Who's Really Raising Drug Prices?

  • In his youth, Billy Grantham worked on rigs in the East Texas oil patch. But ever since a car crash left him blind and disabled, Grantham, 52, has survived on a government payment of less than $1,000 a month. To cope with post-accident trauma, he has relied on a tranquilizer called lorazepam, sold under the brand name Ativan.

    One day last May came Grantham's prescription for poverty. He was making his monthly phone call to Heartland, an Omaha, Neb., mail-order pharmacy, when a salesman informed him that the price of lorazepam had jumped from $11 to $85 for a month's supply of 100 pills. "I can't live without this medication," he says in an East Texas drawl. "I eventually had to get the money from a loan company to pay for it."

    Grantham isn't sure why lorazepam suddenly got so expensive, and neither are many of the patients whose doctors write more than 18 million prescriptions for the drug each year. But the Federal Trade Commission in Washington thinks it has a pretty good idea. The agency, joined by more than 30 states, recently accused Mylan Laboratories of Pittsburgh, Pa., and its suppliers of illegally tying up chemical feed-stocks used to make the drug. With control of the ingredients in hand, the FTC charged, Mylan could demand whatever price it wanted for the finished product. The FTC is now trying to force Mylan to "disgorge" $120 million in allegedly "ill-gotten gains" from the scheme. As FTC chairman Robert Pitofsky told TIME, "Mylan's illegal conduct deprived some consumers of access to these important drugs and put their health at risk."
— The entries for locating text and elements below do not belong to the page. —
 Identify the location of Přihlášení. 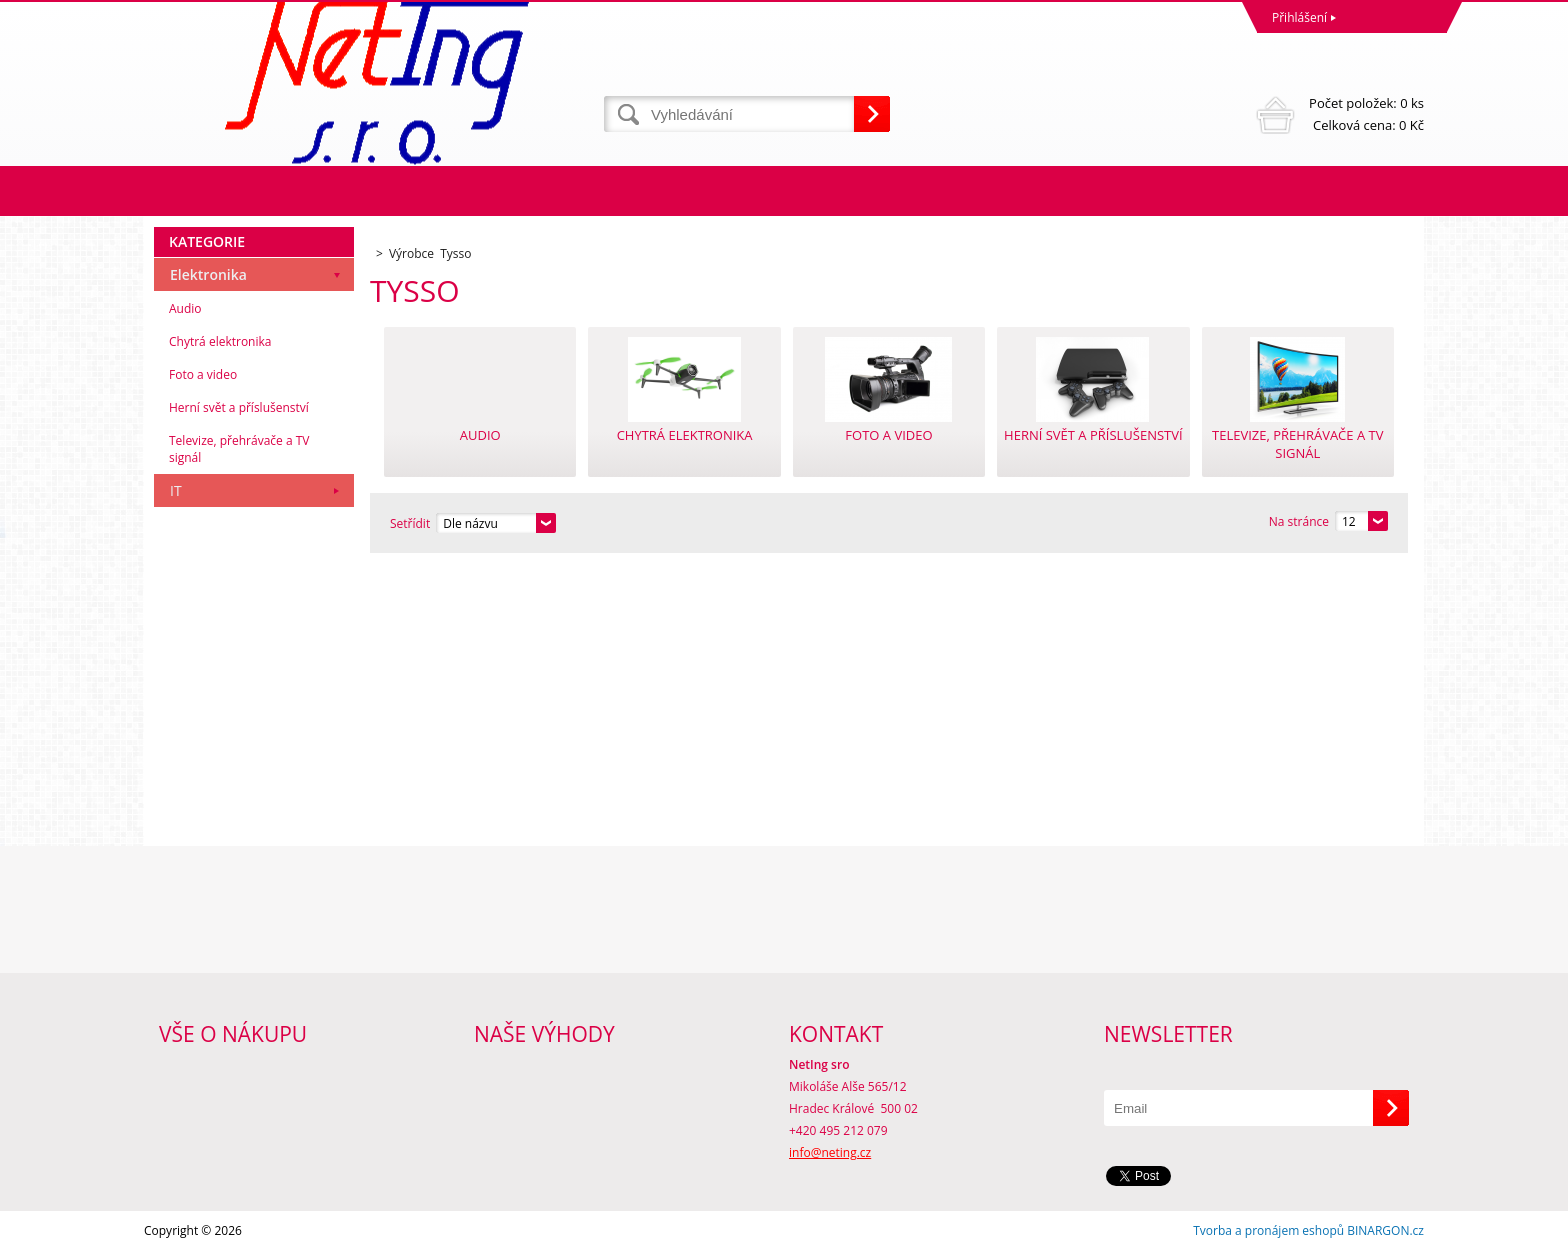
(1299, 17).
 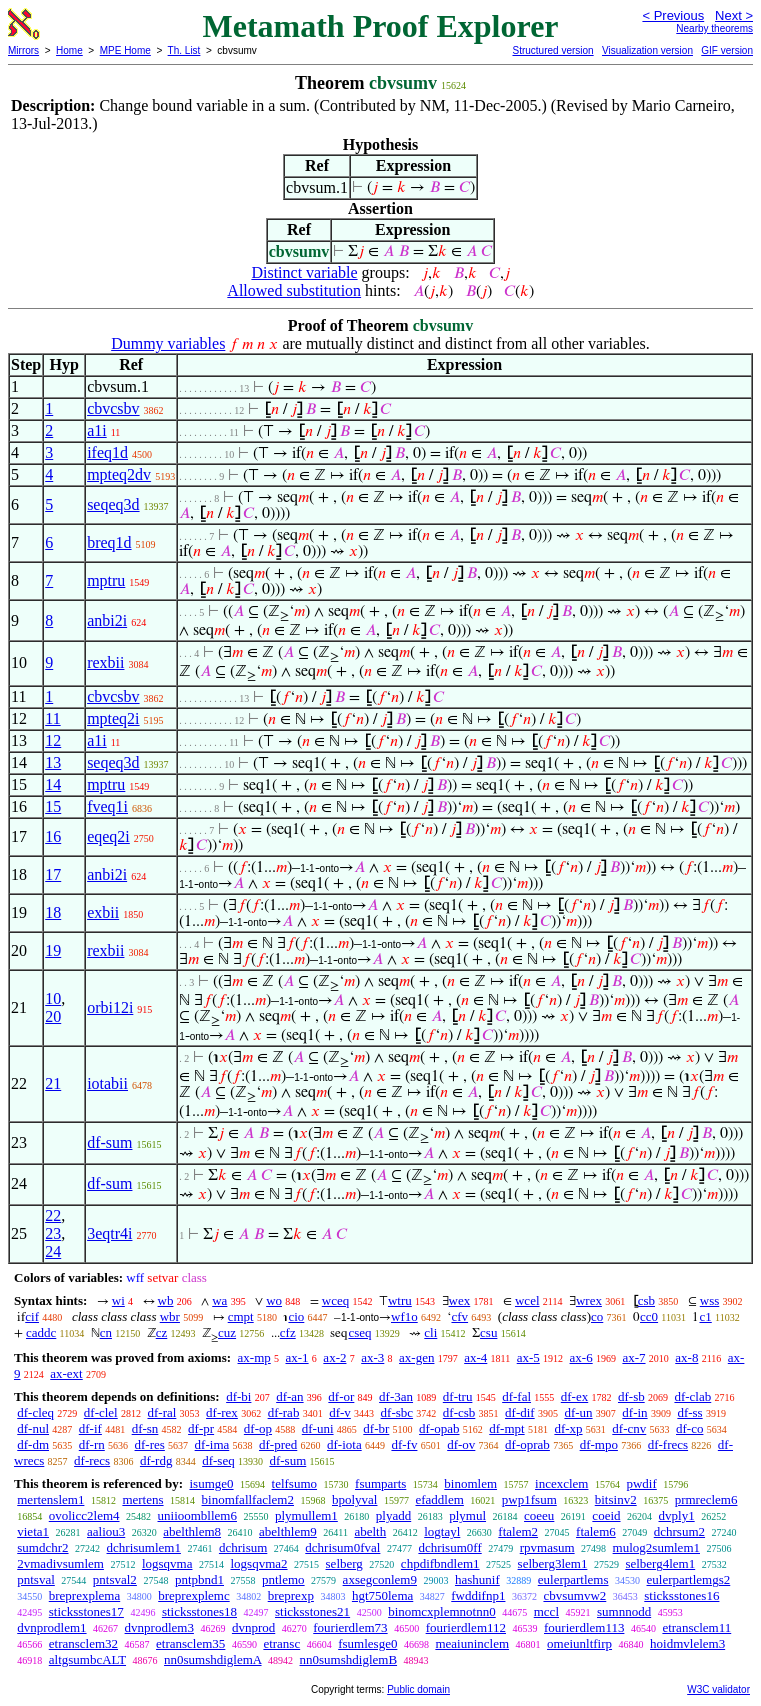 I want to click on df-seq, so click(x=218, y=1460).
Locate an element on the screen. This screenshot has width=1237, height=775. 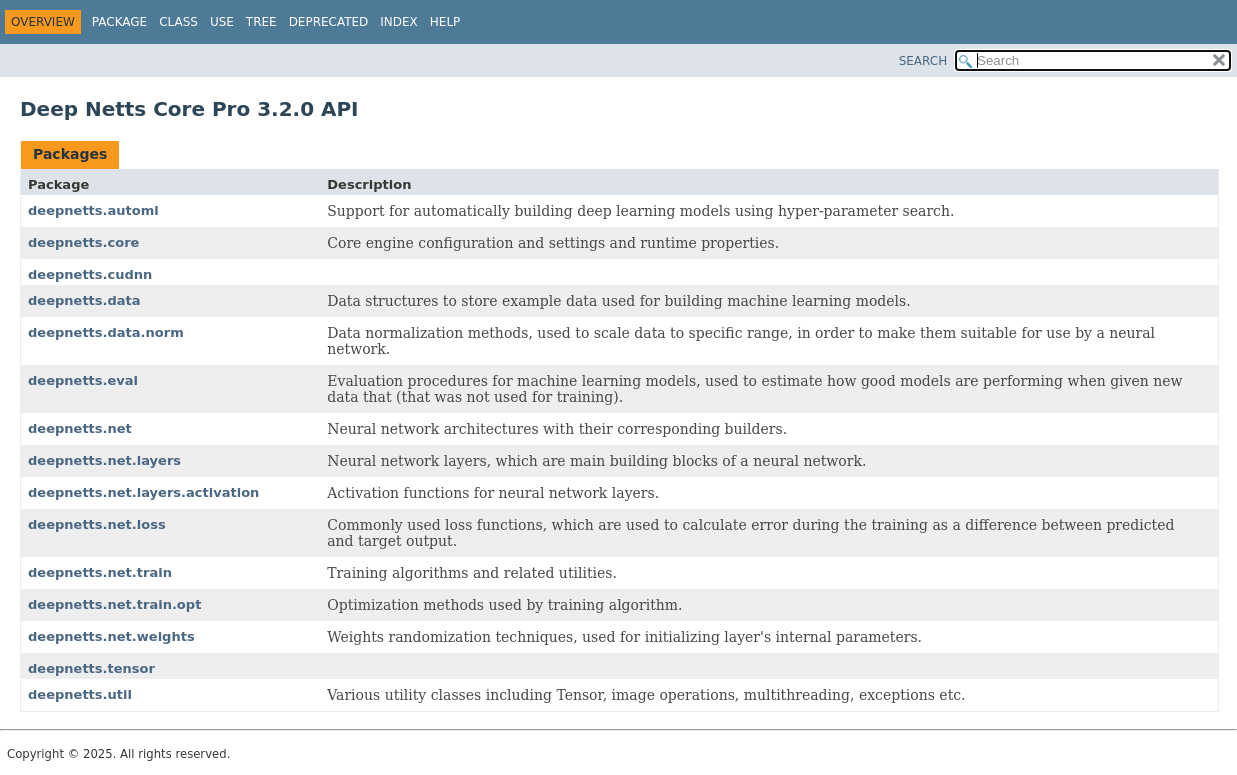
SEARCH is located at coordinates (923, 61).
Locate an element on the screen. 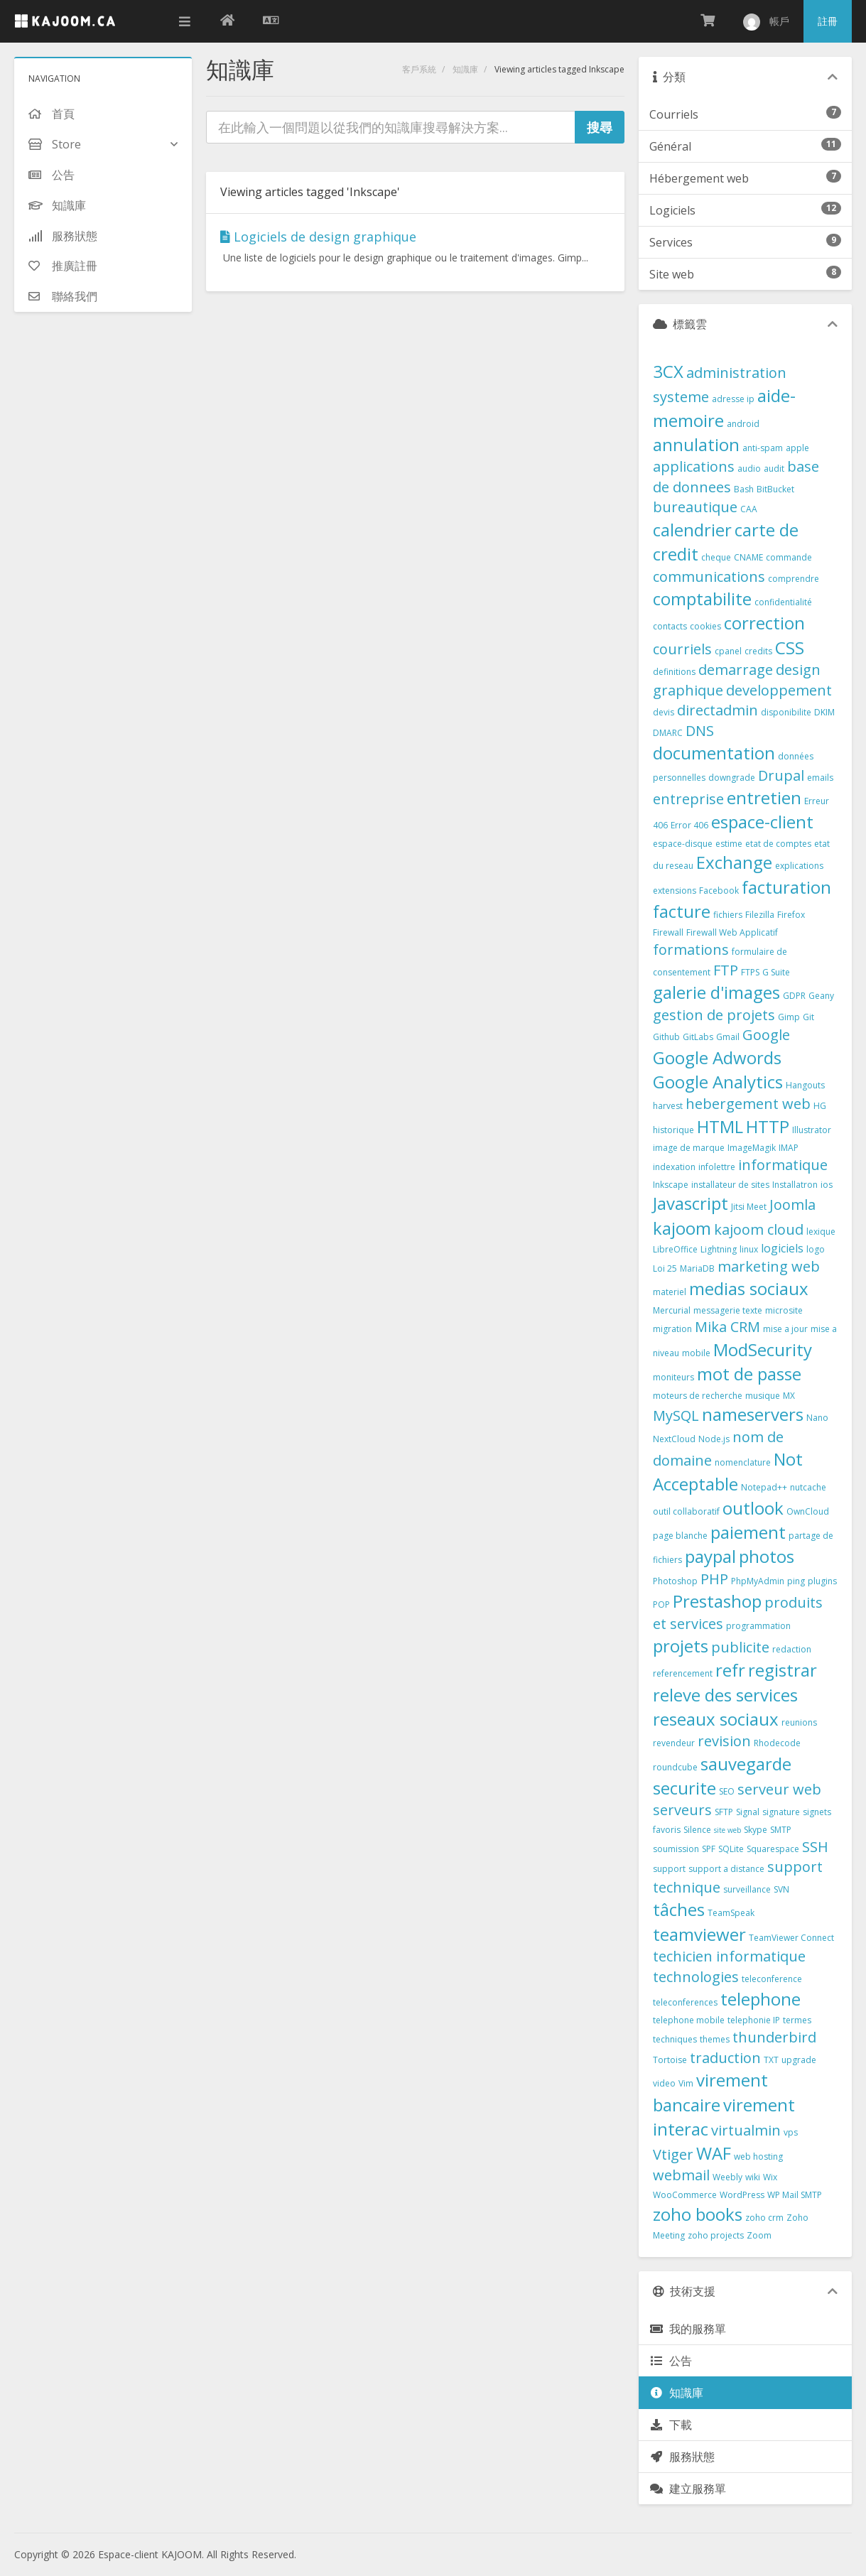  nutcache is located at coordinates (808, 1487).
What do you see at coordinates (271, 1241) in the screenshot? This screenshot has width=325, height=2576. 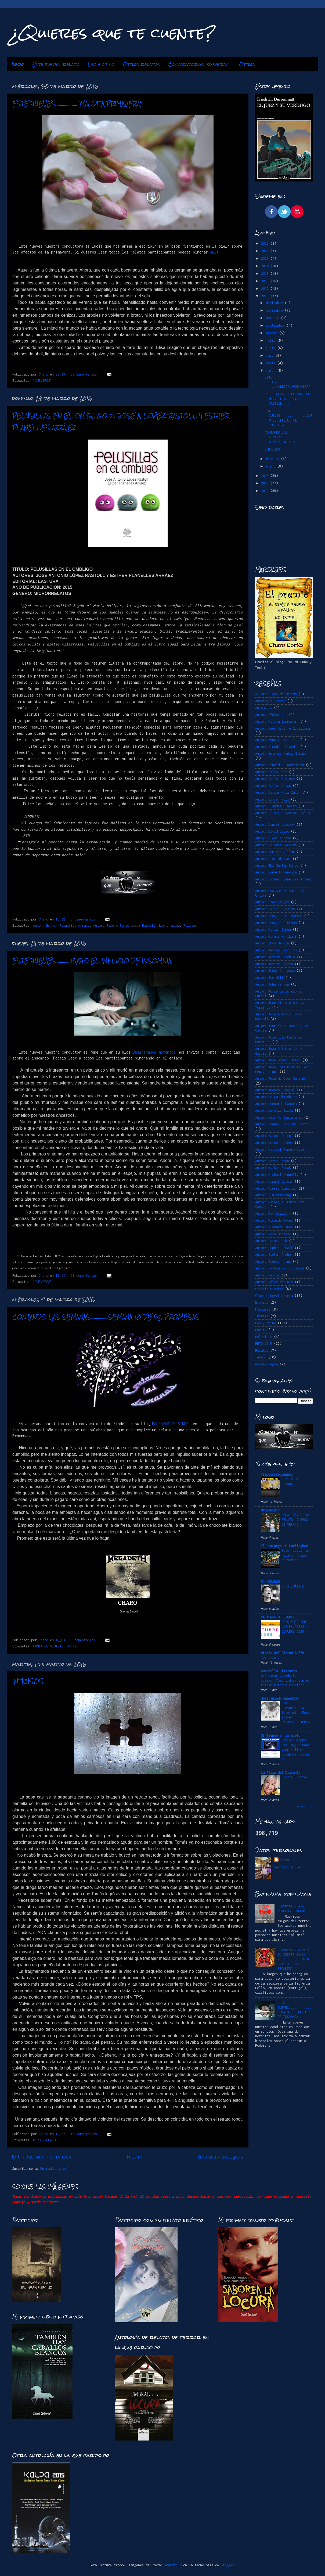 I see `Autor: Sarah Lark` at bounding box center [271, 1241].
    Mylan CEO Milan Puskar not only rejects those allegations--"radical, rushed and wrong," he says--but thinks his company should get a medal for lowering overall drug costs to consumers during the past 15 years and for taking on brand-name drug companies that are resorting to every dilatory tactic at their disposal to keep their precious compounds from falling into the hands of generic manufacturers.

    Indeed, the price of drugs has been both rising and falling. Spending on all prescriptions amounted to $100 billion last year and is growing 11% to 14% annually. Competition among generic drugmakers has depressed prices nearly 40% since 1995, saving consumers between $8 billion and $10 billion annually. As generics have got cheaper, their share of all drugs prescribed has risen to nearly 45%, almost tripling since 1984. On the other hand, since 1995 consumers have paid nearly 20% more for brand-name medications.

    Mylan's pricing strategy was designed to get the company out of a double whammy. At the pharmacy counter, brutal price competition for drugs such as captopril, a hypertension remedy, and naproxen, an antiarthritis drug, has hurt margins. At the factory, the company is facing an escalating legal and regulatory campaign waged by brand-name pharmaceutical companies such as American Home Products and Merck to extend patents on their drugs or prevent others from manufacturing them. "Generics are caught in a squeeze, which is why only half the 24 publicly traded companies in the industry are profitable," says Jerry Treppel, an analyst at Warburg Dillon Read. Mylan is in the potent half, having earned $100 million on revenues of $550 million last year. Its stock price closed last week at $27.31, down from a recent high of $36.

    Mylan appears to think the solution to its pricing problem is classic economics: reduce the supply and hence increase the demand and the price. But the FTC has charged that the tactic is more robber baron, an illegal manipulation of the market. In some cases, Mylan hiked the price of the drug as much as 2,600%. The company's rationale--that other supplies of the drug were still available and it is merely trying to make up for losses incurred on nearly half the 97-odd drugs it sells--doesn't fly with the Feds.

    Besides its battle with the government, Mylan is fighting companies such as Lilly and Merck over the right to make generic versions of drugs that are coming off patent. Pharmaceutical companies enjoy 20 years of protection to recover the costs of their investment and earn a reasonable rate of return, although many drugs don't actually come to market until several years after a patent is approved. Over the next five years, according to David Saks, an analyst with Gruntal, a stream of brand-name drugs due to be made available to generics have the potential to double industry revenues to some $12 billion. The list includes blockbusters like the anti-depression drug Prozac.

    To keep that from happening and to protect profit margins that reach 30%, companies will do almost anything to preserve their patents. Last year, for example, Schering-Plough enlisted a bevy of lobbyists and then got Senator Frank Lautenberg of New Jersey, home to Schering and many of the nation's biggest pharmaceutical companies, to try to amend the 1999 federal-spending bill by popping in what would have amounted to a three-year patent extension for its hot-selling Claritin-brand antihistamine. The measure failed, although Lautenberg has indicated he may reintroduce it this year.